MOMENTUM («AMITIE »)


(En parler sans arrogance ni forfanterie, - avec délicatesse. La litote en l’occurrence est un bon moyen.)

Ils prenaient ce qui était offert.

Tant de caresses, tant de baisers auront été prodigués dans l’attendrissement et la liberté des corps qui s’offrent, - et reçus au plus profond de la peau, au plus intime de soi ... Pour le plus grand réconfort de l’être.

La parole jouait, dans l’échange, ou dans le récit. L’un se racontait librement, l’autre écoutait avant qu’à son tour lui-même se raconte et soit écouté.

Et les fous rires aussi, de grands éclats de rire (« et son regard en disait loooooooooooooooong ») !

Yeux dans les yeux, l’un entièrement offert à l’autre qui lui fait du bien, - confiant.

Abandonné dans le dénuement de soi, toute maîtrise oubliée, toute réserve délaissée, - confiant.

Ils ne s’endormaient pas, finalement « C’est sûr, on n’est pas prêts à s’endormir, alors on peut parler encore … »

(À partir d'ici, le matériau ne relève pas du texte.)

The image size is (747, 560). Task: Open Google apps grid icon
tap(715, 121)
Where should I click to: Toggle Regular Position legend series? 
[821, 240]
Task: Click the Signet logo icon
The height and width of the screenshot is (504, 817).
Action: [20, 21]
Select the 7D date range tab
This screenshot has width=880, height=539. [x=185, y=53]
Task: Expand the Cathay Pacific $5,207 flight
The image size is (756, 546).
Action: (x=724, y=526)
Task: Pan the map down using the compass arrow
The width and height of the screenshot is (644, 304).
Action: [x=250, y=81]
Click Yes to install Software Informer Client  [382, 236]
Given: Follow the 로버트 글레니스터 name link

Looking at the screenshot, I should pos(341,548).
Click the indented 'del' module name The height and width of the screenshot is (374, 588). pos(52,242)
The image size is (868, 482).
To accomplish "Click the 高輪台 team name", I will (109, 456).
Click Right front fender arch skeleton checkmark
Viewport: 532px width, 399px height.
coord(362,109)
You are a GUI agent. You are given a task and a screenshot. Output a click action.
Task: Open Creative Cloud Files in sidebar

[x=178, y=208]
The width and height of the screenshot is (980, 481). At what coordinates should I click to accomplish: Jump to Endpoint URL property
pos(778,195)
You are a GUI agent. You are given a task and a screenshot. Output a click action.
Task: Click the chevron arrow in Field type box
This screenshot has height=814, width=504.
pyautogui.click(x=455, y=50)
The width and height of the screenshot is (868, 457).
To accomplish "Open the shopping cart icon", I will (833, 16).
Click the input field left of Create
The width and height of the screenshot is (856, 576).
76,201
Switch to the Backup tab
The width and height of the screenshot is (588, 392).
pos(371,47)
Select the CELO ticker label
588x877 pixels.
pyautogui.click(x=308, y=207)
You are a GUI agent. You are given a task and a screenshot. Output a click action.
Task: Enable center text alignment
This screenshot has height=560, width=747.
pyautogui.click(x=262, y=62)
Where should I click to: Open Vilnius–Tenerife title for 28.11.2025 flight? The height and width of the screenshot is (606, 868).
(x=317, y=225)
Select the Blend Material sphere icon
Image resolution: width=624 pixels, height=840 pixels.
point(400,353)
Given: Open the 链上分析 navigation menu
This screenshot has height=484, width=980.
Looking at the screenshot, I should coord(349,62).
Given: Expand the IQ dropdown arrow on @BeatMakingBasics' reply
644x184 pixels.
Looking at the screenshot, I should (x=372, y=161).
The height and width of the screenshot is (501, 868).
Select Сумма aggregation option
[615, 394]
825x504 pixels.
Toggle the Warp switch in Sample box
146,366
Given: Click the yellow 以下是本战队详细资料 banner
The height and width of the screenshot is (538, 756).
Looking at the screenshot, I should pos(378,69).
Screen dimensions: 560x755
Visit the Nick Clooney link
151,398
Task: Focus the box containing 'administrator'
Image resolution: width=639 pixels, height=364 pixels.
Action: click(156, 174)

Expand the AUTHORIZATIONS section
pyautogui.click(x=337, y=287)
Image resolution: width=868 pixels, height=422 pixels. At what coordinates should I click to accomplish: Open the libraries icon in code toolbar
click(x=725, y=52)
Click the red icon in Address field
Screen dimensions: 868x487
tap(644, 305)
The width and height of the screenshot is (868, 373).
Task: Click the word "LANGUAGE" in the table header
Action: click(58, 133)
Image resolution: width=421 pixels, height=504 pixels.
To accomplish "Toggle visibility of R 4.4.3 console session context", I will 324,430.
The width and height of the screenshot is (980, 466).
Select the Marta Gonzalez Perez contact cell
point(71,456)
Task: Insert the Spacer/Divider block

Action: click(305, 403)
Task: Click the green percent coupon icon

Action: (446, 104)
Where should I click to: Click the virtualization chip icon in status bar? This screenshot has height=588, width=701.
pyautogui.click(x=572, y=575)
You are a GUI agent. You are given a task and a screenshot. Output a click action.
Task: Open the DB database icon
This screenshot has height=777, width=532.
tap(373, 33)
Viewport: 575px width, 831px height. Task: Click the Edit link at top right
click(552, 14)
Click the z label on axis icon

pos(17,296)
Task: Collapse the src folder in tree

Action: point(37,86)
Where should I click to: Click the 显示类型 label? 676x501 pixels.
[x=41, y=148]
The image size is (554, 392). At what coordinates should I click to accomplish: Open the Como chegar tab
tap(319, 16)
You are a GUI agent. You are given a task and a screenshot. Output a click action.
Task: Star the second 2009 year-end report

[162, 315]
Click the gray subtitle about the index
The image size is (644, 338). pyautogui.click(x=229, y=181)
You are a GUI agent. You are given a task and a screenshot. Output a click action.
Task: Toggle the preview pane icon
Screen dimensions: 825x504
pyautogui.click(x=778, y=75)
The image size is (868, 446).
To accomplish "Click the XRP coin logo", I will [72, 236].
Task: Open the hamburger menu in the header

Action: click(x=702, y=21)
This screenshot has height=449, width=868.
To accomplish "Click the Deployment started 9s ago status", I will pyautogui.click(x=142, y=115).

Ils parlèrent tout en se caressant, membres mêlés, s’enlaçant, s’étreignant. Les peaux touchées étaient d’une extrême douceur. Ils parlèrent et vers cinq heures ou plus tard, durent s’endormir. L’un se réveilla dans les bras de l’autre qui l’avait rejoint et s’était blotti contre lui. Et des caresses furent de nouveau prodiguées dans le demi sommeil, avant qu’ils ne se rendorment.

Dire que pas un instant l’on ne s’est ennuyé, pas une seconde il n’y eut l’ombre d’un manque.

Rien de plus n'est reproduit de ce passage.